▶ Exercise details: Beginning with the line that contains "Task: Click the number 1. in the card heading", copy each subsequent line of the data below through the last one, including both ends but not the pictures.

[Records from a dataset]
•••••

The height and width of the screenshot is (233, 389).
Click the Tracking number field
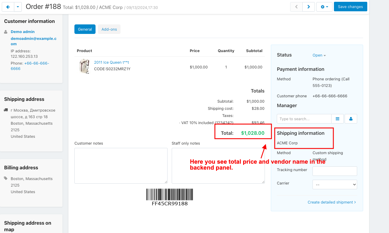pyautogui.click(x=335, y=171)
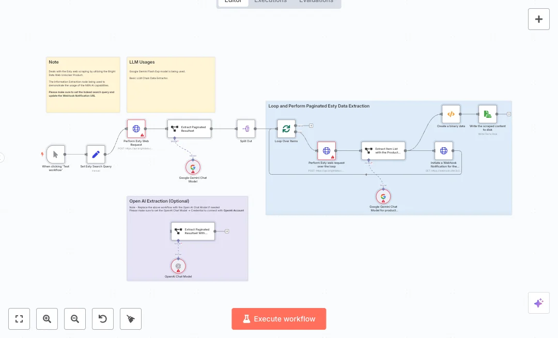Tidy up the workflow with the broom icon
The image size is (558, 338).
(131, 319)
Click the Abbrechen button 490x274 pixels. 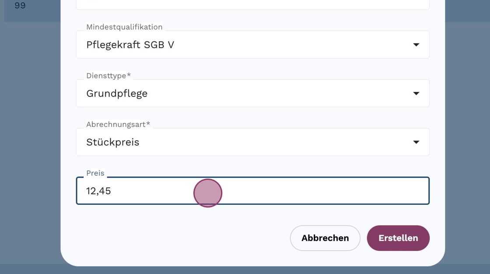(x=325, y=238)
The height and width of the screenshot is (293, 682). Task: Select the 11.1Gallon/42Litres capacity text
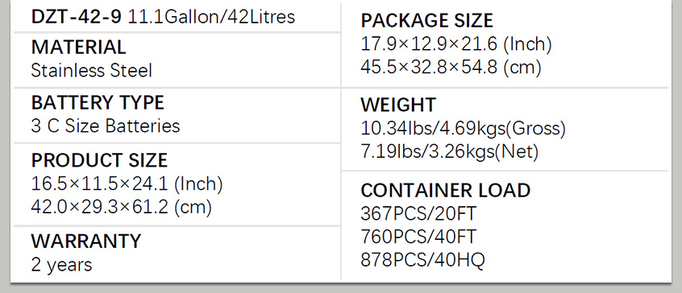click(211, 17)
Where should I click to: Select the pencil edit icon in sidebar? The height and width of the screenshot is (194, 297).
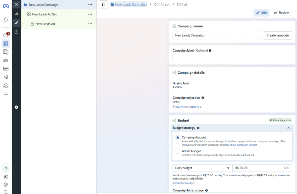point(17,23)
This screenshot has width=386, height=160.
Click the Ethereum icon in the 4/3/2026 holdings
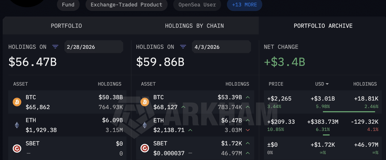(x=145, y=125)
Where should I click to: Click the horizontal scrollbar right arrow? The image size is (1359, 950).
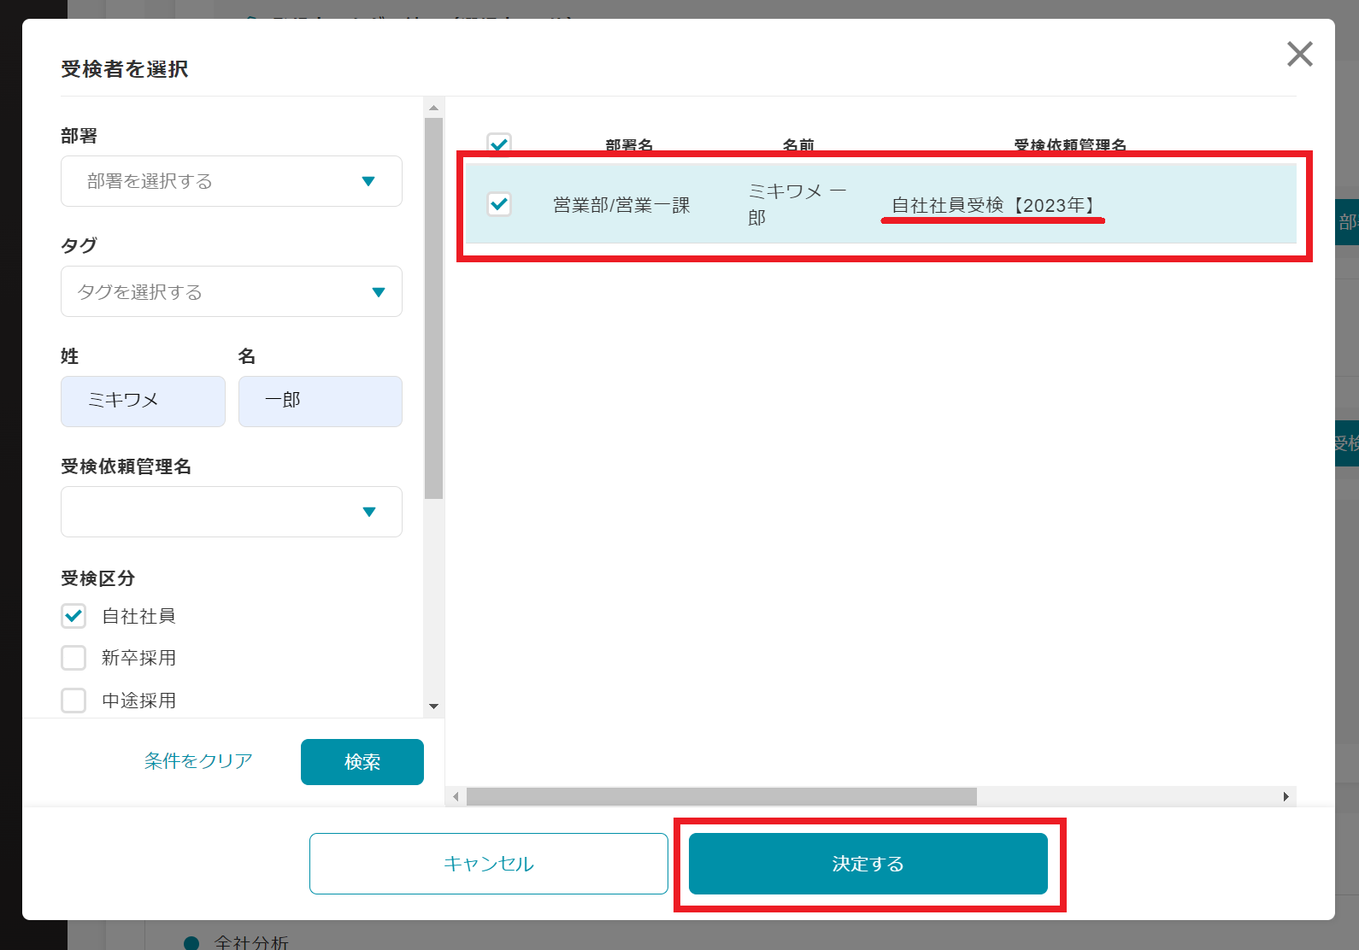1285,797

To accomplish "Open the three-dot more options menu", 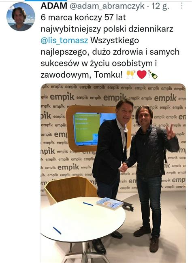I will click(x=181, y=6).
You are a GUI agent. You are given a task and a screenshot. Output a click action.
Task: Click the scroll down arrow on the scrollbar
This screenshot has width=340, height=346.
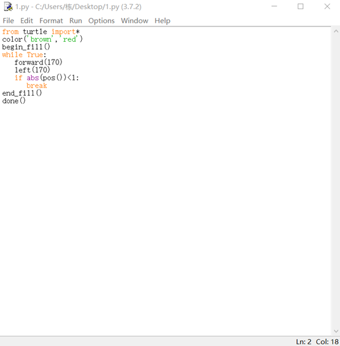(336, 331)
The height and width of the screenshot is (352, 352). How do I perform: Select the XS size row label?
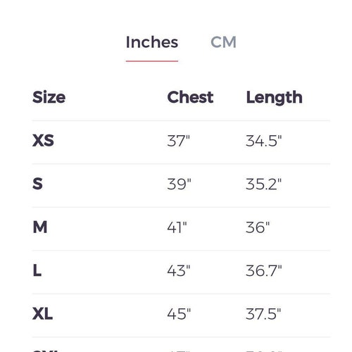pyautogui.click(x=43, y=141)
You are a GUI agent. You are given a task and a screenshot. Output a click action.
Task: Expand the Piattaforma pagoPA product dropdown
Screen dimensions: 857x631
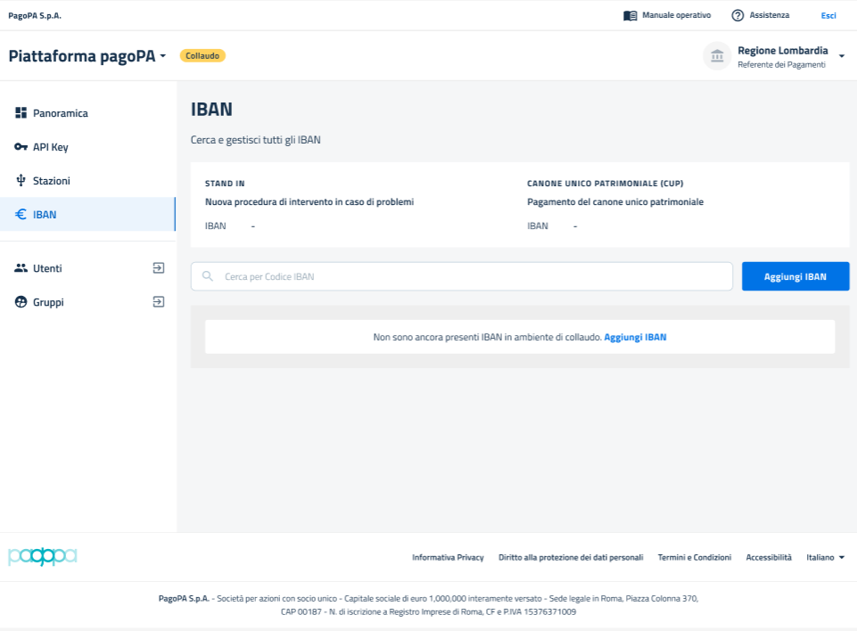[x=162, y=56]
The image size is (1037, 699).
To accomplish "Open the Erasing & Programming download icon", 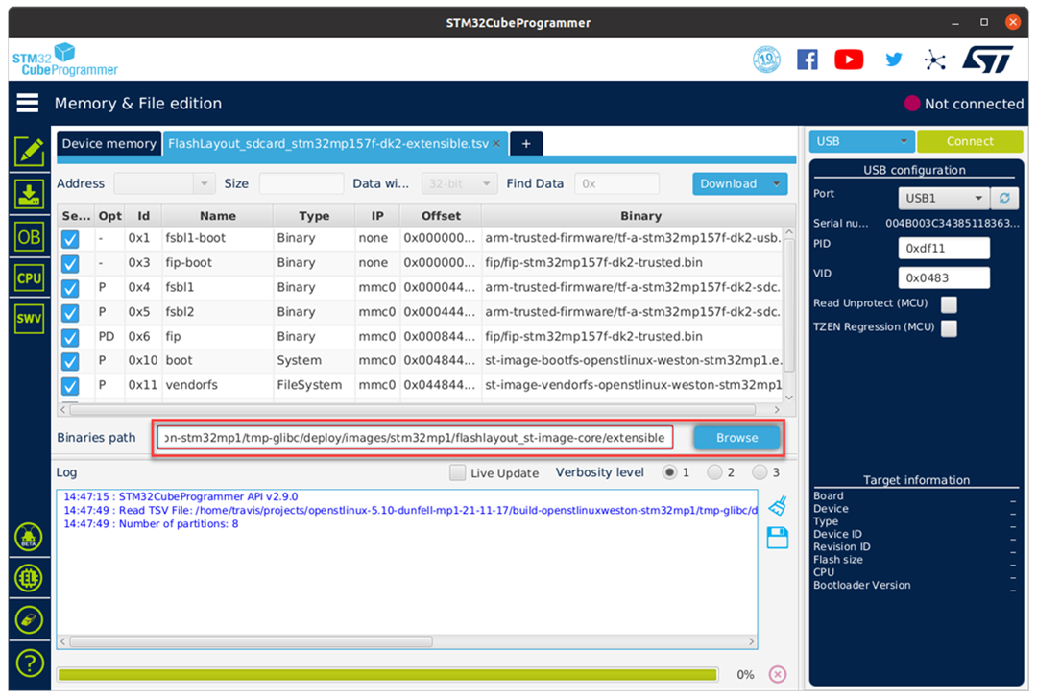I will click(30, 194).
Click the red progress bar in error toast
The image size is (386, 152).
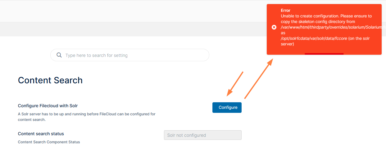[324, 54]
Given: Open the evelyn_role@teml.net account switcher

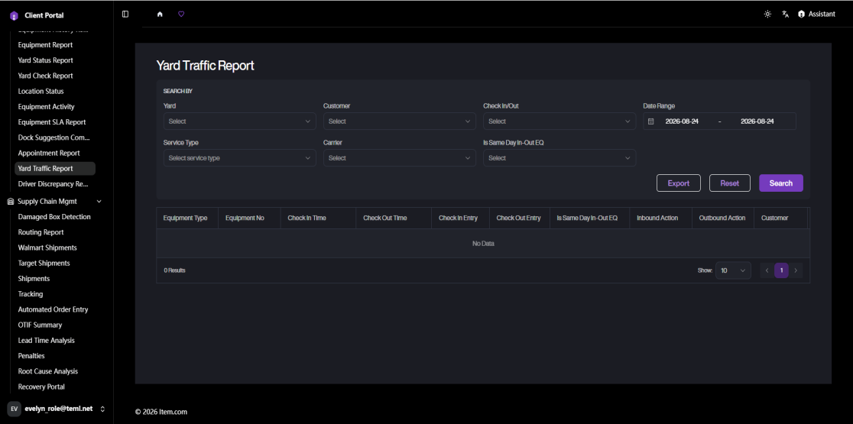Looking at the screenshot, I should 57,409.
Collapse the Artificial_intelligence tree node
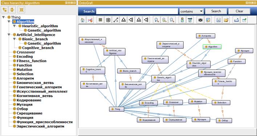Screen dimensions: 257x136 point(9,35)
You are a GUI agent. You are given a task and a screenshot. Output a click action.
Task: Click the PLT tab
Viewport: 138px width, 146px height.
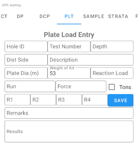(x=69, y=17)
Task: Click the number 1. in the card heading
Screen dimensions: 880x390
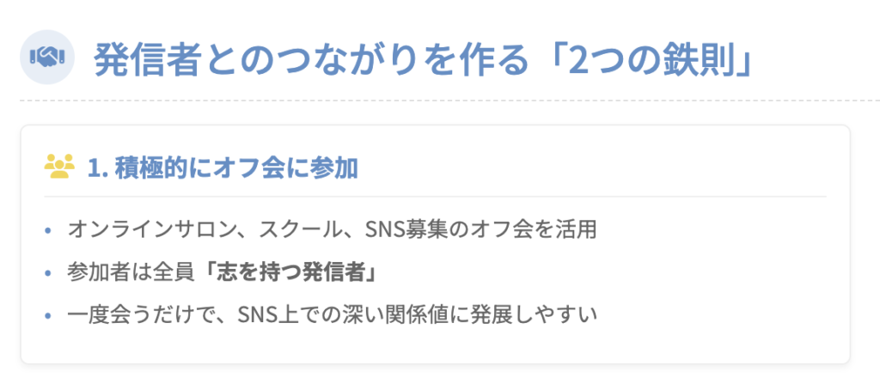Action: (98, 168)
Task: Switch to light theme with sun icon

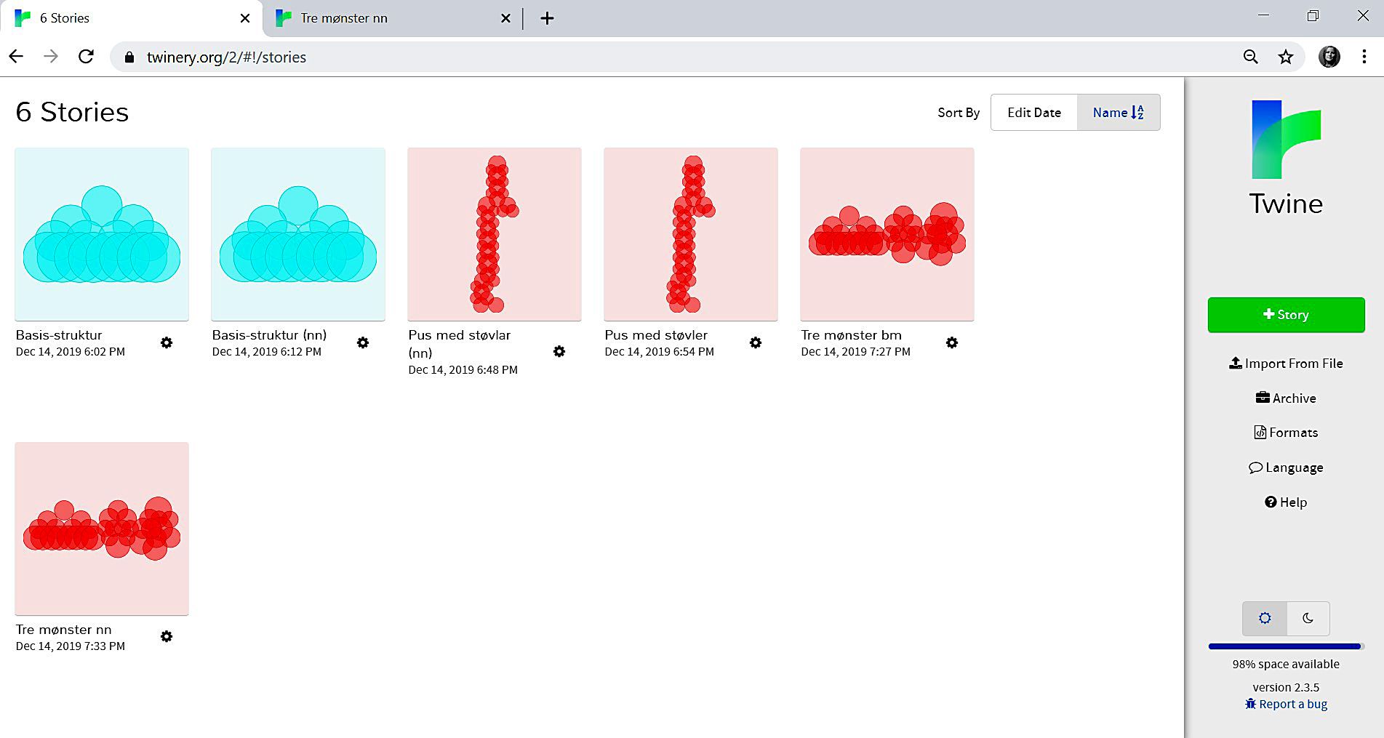Action: pos(1264,618)
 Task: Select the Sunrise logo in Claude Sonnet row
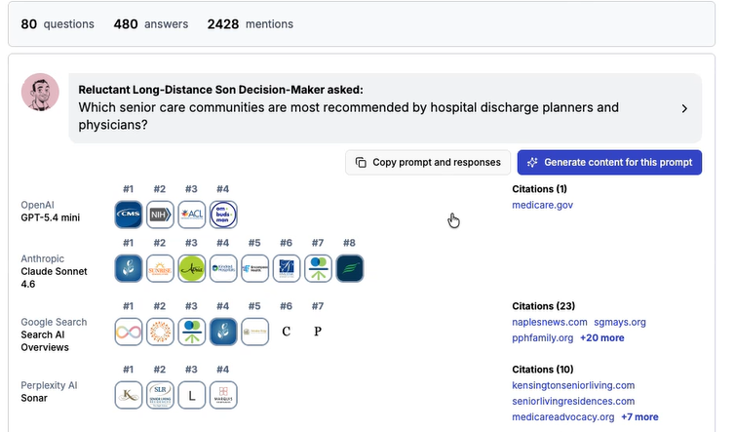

•••••

▶ Final answer:
Task: Click the number 1. in the card heading
Screen dimensions: 880x390
Action: (98, 168)
Task: Switch to light theme with sun icon

Action: pos(1264,618)
 Task: Select the Sunrise logo in Claude Sonnet row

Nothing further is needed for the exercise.